For a hands-on experience with using Jupyter Notebooks for teaching, consider attending our free pre-conference workshops on May 18 from 1-4pm, in Canaday Library 315 at Bryn Mawr College. Computers will be provided, or participants can bring wireless Internet enabled laptops if they prefer. (We will be using Bryn Mawr College’s installation of Jupyter Notebooks, so you will not need to install any software.)

Please register here so that we can create any accounts needed for you in advance.

An Introduction to Jupyter Notebooks, by Mark Matlin of Bryn Mawr College

Jupyter notebooks provide a unique, open-source, browser-based environment in which users can combine text, executable code with corresponding output, operating system commands, graphics, video, sound files, LaTeX, and animations.  Thus, notebooks represent a much richer environment for teaching and learning than traditional programming environments do.  Notebooks are inherently language-agnostic, and implementations exist for Python, R, Java, Javascript, Julia, plus many other programming languages.  Add-ons provide robust options for analyzing and visualizing data, as well as interactive manipulation of data.  This talk will present an introduction to the Jupyter notebook, specifically using Python.  Attendees will learn how to create, open, and save a notebook; enter text and LaTeX expressions; execute code and operating system commands; embed images; and plot data.

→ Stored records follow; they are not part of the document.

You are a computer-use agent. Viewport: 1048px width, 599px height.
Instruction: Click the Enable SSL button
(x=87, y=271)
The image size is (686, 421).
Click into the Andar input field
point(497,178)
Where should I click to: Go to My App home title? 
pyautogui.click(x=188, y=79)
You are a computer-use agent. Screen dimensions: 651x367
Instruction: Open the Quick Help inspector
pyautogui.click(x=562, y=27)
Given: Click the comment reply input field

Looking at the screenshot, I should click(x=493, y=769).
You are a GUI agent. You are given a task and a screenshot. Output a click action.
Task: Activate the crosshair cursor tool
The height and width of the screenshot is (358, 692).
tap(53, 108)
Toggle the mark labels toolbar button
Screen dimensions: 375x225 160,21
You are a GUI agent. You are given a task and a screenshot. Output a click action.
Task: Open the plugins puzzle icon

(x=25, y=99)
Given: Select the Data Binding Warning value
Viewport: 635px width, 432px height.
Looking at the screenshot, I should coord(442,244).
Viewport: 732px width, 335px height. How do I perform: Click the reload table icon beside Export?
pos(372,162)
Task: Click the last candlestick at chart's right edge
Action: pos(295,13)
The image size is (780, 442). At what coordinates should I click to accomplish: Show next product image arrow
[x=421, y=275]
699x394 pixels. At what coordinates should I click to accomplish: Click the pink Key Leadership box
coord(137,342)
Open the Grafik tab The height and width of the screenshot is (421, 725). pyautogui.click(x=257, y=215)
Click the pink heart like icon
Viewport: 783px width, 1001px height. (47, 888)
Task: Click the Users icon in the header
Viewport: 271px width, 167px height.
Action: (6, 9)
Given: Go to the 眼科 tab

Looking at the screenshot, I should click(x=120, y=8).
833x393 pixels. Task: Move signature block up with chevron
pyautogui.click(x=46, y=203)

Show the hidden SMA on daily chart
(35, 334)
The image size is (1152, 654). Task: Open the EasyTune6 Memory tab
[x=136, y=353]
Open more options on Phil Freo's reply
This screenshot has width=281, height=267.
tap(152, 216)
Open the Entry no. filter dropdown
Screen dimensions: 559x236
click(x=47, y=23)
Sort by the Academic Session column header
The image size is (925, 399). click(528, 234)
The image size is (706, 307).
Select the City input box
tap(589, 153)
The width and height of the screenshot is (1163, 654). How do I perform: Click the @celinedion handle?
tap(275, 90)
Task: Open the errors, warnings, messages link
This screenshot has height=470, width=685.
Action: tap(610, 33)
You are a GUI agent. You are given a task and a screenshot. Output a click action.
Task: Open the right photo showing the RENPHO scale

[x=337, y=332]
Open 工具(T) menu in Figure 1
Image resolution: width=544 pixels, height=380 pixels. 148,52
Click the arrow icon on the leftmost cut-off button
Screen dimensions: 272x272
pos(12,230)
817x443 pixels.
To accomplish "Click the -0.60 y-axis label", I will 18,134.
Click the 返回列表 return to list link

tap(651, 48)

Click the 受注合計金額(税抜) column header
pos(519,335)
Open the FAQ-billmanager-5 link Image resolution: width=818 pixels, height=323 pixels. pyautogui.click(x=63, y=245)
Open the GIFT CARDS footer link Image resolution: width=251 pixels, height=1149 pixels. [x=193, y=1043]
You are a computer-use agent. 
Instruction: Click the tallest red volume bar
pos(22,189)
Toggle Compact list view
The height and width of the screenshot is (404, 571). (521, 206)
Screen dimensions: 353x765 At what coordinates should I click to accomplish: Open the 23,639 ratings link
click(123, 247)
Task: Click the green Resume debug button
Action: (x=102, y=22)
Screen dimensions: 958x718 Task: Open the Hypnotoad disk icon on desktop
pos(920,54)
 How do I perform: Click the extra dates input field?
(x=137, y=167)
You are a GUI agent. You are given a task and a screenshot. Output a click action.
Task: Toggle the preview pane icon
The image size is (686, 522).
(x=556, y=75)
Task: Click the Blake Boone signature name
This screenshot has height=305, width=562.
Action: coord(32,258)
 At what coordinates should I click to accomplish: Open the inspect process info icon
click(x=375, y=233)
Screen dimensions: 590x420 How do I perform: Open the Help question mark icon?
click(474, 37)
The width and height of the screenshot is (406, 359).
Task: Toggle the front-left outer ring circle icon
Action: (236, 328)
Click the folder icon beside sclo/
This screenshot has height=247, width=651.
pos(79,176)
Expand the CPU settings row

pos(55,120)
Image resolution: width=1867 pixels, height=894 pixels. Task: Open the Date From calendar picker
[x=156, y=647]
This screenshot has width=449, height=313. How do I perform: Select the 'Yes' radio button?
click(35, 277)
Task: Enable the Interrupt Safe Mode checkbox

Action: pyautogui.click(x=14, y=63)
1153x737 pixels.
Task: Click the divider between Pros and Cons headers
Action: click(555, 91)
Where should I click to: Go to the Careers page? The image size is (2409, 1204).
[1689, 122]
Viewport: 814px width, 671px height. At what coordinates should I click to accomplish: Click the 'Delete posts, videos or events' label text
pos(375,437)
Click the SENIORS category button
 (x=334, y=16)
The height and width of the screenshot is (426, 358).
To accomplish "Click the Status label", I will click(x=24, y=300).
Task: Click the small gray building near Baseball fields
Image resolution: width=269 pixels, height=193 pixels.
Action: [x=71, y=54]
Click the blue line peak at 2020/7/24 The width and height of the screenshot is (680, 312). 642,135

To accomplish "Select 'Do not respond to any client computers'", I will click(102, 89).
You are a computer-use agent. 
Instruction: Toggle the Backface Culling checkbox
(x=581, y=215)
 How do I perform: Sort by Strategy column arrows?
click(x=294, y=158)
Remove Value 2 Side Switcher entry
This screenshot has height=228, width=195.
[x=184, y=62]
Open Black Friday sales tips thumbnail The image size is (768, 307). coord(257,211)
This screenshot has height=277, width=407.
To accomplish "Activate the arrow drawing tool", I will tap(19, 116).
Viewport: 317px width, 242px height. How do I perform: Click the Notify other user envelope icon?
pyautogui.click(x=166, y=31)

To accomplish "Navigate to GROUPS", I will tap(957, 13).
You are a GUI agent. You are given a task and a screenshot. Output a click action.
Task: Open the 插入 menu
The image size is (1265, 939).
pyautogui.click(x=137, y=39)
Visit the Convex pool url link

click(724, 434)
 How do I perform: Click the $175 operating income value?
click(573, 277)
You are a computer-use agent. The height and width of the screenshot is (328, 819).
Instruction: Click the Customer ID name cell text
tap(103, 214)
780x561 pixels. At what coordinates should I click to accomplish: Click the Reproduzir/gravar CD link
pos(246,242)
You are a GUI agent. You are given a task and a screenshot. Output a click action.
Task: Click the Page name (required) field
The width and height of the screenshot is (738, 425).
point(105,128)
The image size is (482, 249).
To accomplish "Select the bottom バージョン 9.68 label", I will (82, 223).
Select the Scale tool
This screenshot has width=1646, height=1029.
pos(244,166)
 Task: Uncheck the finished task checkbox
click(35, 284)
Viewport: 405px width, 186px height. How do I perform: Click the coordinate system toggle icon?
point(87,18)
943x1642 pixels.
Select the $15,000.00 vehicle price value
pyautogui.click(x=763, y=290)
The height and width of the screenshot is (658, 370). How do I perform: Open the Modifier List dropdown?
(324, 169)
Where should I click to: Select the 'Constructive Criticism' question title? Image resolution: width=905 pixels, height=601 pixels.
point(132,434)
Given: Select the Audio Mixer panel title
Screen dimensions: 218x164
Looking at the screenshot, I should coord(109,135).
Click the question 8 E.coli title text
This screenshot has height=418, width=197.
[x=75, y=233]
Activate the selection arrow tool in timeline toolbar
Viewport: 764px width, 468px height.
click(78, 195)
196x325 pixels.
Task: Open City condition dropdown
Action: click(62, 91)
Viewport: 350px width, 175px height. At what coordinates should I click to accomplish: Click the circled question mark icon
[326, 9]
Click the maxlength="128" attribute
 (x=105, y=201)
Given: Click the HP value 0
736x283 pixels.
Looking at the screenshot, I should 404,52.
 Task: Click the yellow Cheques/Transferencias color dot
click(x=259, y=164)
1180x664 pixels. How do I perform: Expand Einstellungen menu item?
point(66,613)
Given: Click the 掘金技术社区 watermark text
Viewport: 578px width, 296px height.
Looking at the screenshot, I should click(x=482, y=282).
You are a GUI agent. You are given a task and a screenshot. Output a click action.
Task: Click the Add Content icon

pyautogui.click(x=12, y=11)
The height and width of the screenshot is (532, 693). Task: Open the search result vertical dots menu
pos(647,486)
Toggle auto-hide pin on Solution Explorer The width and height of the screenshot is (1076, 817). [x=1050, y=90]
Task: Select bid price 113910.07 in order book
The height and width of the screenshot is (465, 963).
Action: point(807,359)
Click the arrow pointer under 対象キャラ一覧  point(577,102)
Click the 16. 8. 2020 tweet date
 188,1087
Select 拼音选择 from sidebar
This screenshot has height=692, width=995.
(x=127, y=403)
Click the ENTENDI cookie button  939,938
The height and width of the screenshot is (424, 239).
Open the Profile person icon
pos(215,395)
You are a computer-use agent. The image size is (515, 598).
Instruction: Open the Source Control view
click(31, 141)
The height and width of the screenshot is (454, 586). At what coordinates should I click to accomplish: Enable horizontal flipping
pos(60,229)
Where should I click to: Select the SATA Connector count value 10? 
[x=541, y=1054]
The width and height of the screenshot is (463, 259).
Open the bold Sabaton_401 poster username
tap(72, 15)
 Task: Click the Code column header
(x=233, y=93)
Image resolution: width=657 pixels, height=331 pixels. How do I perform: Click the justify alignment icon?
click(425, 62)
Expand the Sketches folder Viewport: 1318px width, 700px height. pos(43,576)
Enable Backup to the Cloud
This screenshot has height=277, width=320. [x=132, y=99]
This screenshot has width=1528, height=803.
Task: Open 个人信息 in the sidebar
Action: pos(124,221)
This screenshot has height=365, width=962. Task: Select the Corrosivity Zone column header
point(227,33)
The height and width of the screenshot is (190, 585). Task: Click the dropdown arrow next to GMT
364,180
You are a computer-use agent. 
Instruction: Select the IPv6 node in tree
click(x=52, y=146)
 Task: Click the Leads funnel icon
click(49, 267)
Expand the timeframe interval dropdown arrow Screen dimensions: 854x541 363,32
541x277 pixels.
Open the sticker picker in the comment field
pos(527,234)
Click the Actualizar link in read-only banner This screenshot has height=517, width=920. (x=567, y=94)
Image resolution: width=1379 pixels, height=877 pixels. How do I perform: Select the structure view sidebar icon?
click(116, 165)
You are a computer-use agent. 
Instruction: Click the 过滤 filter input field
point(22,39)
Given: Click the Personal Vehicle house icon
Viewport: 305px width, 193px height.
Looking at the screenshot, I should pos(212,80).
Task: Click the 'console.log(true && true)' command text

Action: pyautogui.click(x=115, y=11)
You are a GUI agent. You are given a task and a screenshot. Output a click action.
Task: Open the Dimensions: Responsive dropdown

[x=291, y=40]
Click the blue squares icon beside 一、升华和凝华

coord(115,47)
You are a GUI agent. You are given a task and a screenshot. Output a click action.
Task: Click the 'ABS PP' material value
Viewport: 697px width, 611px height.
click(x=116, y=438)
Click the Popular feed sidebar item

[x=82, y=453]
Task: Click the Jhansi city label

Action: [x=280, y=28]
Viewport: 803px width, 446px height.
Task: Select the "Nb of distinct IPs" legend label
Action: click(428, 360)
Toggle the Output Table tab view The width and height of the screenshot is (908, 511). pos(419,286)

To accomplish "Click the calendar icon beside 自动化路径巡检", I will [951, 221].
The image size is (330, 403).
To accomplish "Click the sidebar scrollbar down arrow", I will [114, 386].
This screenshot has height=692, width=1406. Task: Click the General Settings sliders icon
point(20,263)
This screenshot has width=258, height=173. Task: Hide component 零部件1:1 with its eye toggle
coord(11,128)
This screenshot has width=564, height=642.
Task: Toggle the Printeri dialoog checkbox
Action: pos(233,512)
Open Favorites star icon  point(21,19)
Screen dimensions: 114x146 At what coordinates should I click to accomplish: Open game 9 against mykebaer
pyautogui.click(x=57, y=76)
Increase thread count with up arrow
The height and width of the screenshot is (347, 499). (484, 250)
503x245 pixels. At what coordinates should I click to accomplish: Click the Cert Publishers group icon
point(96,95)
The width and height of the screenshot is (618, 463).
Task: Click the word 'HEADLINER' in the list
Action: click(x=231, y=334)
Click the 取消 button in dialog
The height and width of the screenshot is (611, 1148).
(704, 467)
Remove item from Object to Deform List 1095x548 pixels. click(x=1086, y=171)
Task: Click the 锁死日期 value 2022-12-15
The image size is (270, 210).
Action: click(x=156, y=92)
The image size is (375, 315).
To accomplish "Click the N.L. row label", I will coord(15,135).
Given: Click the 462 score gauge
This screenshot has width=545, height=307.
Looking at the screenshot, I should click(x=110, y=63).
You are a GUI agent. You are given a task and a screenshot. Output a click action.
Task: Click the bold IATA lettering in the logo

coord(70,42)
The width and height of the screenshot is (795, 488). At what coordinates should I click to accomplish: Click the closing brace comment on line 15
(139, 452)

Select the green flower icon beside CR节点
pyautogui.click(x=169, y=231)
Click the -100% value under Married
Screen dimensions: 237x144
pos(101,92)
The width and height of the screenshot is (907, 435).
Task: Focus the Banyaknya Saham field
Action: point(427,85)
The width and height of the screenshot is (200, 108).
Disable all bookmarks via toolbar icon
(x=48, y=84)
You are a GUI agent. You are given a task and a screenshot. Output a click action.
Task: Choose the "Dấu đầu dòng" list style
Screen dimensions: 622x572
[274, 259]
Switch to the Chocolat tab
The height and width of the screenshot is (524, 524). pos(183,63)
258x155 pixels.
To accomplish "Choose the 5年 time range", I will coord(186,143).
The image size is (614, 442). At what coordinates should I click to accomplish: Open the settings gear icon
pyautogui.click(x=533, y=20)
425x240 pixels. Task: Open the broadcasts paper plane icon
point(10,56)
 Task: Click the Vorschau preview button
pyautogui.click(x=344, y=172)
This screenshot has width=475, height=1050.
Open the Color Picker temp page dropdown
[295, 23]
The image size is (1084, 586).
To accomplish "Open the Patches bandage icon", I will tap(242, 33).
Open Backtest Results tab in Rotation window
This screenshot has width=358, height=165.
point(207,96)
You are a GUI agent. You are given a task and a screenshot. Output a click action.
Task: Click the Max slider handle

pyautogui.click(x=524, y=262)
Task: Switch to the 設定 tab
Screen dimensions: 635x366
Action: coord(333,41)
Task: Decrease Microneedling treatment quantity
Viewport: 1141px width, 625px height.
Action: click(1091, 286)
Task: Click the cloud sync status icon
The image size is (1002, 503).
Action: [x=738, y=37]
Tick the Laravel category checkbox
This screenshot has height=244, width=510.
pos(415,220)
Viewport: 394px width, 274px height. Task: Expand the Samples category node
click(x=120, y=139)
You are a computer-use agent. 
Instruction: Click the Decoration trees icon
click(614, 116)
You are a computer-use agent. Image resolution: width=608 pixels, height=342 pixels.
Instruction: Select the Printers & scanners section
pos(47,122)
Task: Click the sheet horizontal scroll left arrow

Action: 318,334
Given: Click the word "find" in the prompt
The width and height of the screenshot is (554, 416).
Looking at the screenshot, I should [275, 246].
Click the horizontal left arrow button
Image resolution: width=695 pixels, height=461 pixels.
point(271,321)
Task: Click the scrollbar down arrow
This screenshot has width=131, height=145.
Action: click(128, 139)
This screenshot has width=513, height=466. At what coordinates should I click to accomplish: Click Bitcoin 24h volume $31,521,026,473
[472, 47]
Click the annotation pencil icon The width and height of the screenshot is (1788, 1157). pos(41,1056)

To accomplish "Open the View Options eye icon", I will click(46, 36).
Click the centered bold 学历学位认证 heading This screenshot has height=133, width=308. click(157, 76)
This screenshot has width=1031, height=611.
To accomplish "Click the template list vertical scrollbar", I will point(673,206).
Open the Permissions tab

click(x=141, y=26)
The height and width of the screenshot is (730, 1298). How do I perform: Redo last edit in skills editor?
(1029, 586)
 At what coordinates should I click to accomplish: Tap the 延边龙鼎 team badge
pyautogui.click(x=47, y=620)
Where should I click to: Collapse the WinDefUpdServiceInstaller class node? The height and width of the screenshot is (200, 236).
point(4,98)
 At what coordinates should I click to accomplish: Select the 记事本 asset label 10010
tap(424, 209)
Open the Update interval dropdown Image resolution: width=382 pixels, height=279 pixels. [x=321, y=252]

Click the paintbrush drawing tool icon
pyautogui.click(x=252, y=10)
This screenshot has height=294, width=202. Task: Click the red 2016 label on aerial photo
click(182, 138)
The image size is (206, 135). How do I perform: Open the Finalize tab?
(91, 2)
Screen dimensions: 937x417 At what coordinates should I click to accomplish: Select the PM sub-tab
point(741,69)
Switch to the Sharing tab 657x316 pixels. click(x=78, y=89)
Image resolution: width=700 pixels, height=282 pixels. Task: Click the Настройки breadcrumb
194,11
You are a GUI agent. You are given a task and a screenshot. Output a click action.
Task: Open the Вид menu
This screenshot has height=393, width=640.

Ease into Python with Jupyter Notebook, by Maneesha Sane of Data Carpentry and Software Carpentry

The Jupyter notebook is a programming environment that runs in a web browser.  It  allows users to integrate Python code, bash shell commands, and human readable text in ways that ease experimentation with and demonstration of code.  This two-hour workshop is based on lessons from Software Carpentry and Data Carpentry.  Participants will learn basics of the Python programming language and how it is used for data management, analysis, and visualization. There are no pre-requisites, and the materials assume no prior knowledge about the tools.